Records from a data collection
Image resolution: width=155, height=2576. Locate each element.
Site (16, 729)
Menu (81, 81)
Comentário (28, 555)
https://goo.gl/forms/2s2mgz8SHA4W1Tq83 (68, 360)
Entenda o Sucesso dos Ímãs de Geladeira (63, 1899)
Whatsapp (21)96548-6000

Try it
Starting at the line that contains "Site (16, 729)", return every line through the last one above, exactly as written.

Answer to the problem
Site (16, 729)
Menu (81, 81)
Comentário (28, 555)
https://goo.gl/forms/2s2mgz8SHA4W1Tq83 (68, 360)
Entenda o Sucesso dos Ímãs de Geladeira (63, 1899)
Whatsapp (21)96548-6000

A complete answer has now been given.